● Selected extract
>>>
And crossing times like these are not unique to RBC. As they grow and develop, all local churches come to crossing points from time to time. In fact, the life and destiny of many congregations like ours often comes down to a few critical decisions at these crossing points, decisions like the one we now face.
Some church families decide to obey God and move forward in dependency on His intervention and they experience glorious victory, just like the Hebrew people did in this text. But other churches come to the “riverbank of their own peculiar Jordan” and they retreat. The timid souls in local bodies of believers like this opt for the safety of predictability rather than the adventure of crossing over, and because they do their church remains small and ineffective.
So, as I said, this text deals with much more than ancient history, the amazing things God did thousands of years ago for the Jews. No, this text is included in God’s book because it has implications for both your individual lives and our corporate life as a church family.
These verses contain a challenge as to what God wants to do here and now for those of us who will trust Him. And we must learn to accept this challenge-we must learn to leave our fear and obey God-because in the Christian life you’re either an over-comer or you’re overcome. You’re a victor or a victim. And many times the determining factor is whether or not you obey God and “cross-over!”
I want you to be sure and hear me on this. I was listening to one of my dad’s sermons on tape the other day and it reminded me that one of his “habits” in preaching was to ask “Are you listening?” several times during each sermon. Well, I’ll borrow this habit from him this one time and ask you, “Are you listening?” Good, because I want you to be sure to hear what I’m about to say. I believe that this building program-this capital campaign deal-I believe this is a God-given crossing for Redland Baptist Church. In the same way that God commanded the Hebrew people to trust Him and cross the Jordan, I believe He is commanding each of us to trust Him and give sacrificially so we can build.
<<<
(Some items)
>>>
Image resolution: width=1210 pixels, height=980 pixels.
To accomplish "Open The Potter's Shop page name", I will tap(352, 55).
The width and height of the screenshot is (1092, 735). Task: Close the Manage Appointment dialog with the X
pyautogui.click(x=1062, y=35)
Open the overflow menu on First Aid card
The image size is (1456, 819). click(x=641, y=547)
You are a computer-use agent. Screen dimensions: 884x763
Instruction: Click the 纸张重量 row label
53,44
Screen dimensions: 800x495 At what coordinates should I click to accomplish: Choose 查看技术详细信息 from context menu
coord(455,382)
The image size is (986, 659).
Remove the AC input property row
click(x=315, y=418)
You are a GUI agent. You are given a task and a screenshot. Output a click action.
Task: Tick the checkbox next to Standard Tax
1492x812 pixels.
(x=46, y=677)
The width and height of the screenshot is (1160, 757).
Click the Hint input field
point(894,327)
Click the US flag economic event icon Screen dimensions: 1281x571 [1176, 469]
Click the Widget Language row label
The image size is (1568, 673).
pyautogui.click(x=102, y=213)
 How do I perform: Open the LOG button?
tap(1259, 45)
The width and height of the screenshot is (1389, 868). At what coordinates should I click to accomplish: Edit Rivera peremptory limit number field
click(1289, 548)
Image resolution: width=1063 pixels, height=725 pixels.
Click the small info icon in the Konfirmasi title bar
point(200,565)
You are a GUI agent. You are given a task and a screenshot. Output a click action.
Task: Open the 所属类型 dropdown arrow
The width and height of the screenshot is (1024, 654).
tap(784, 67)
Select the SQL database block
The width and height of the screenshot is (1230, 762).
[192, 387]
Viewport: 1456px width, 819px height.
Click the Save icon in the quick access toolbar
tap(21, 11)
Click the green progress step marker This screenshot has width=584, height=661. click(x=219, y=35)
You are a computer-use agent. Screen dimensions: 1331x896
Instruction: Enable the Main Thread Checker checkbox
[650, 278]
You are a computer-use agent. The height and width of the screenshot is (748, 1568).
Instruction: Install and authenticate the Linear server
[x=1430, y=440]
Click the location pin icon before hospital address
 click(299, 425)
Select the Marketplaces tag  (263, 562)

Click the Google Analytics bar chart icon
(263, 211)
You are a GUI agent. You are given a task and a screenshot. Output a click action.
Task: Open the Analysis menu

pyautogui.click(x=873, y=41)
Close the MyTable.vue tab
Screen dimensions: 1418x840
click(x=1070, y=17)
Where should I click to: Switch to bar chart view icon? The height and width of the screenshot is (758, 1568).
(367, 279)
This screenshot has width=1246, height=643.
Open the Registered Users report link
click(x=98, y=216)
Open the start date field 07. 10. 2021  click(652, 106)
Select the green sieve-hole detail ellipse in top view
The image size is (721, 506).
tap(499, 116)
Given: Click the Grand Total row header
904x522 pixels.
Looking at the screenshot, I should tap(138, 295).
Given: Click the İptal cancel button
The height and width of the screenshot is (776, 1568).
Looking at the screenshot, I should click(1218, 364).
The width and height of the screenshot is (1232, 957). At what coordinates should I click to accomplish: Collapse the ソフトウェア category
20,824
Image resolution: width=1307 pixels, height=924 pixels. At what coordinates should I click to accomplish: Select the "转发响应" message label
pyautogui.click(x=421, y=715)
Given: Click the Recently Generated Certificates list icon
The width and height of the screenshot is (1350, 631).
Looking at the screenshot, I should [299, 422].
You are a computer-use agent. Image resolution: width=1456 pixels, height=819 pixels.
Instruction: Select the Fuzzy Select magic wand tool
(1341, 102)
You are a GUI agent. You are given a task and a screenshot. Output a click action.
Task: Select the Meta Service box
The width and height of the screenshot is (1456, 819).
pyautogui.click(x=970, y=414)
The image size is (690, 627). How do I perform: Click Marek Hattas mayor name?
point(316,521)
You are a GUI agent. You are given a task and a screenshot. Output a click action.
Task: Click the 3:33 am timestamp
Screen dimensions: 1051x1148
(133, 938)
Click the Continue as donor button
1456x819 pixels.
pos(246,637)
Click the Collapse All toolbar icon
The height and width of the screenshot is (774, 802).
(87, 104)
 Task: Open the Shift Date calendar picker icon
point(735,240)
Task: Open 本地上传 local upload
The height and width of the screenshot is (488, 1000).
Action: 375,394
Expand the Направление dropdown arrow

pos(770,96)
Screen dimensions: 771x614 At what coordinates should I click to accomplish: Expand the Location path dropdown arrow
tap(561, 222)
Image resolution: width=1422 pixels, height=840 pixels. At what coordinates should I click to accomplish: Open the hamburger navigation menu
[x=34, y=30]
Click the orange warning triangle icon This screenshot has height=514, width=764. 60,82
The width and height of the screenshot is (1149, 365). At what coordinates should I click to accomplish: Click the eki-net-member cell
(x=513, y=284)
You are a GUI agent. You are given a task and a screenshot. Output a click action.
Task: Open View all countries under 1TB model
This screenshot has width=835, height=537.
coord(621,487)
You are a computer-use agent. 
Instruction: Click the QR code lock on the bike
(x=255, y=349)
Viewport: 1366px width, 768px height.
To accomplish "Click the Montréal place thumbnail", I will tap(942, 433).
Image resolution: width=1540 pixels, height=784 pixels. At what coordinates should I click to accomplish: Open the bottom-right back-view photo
<<<
● Direction 1
In the sermon, what habit did the speaker's father have when preaching?
● Direction 2
Translate this sentence from the sermon into Spanish: "As they grow and develop, all local churches come to crossing points from time to time."
● Direction 3
Continue the sermon on crossing the Jordan from the point where it stops.
The items are separate material, apart from the sermon.

● Result 1
He asked "Are you listening?" several times during each sermon.

● Result 2
A medida que crecen y se desarrollan, todas las iglesias locales llegan a puntos de cruce de vez en cuando.

● Result 3
And I must say that if Satan’s attacks are any indication that we are following God’s will then this campaign definitely qualifies because the adversary has been doing all he can these past few weeks to discourage me and make my life miserable. So please hear me! For this and many other reasons I sincerely believe this is God’s will for RBC.
The question is this: How will we respond to this fearful challenge that I believe God has given us? Will be stay where we are-out here in the “desert” so to speak-and be content to just be a “way station” for all the Christian transients that come and go around here? Will we basically remain just a nice happy little church home for people who come here with Uncle Sam and leave for another assignment a few years later?
Or, will we grow to be much more than that? Will we trust God and go forward and build this gymnasium and in so doing gain a tool that we can use to reach the residents of this area, the lost people of our community?
Or, will we opt for what looks like the “safe” decision and embrace the status quo?
Now, I would be the first to admit that this is a fearful step-$3million dollars is a lot of money! In fact, even when you divide $3 million by the number of active families you begin to realize how really scary this step is for us as individuals who will have to pledge to help raise these funds. So this is a scary step to take, not unlike that first step the priests carrying the ark made into the flood swollen Jordan River. But, as I have said, I also sincerely believe God has commanded us to take this step. And we’re going to be looking to His written Word when it comes to this issue for the next month both in worship and in Sunday School.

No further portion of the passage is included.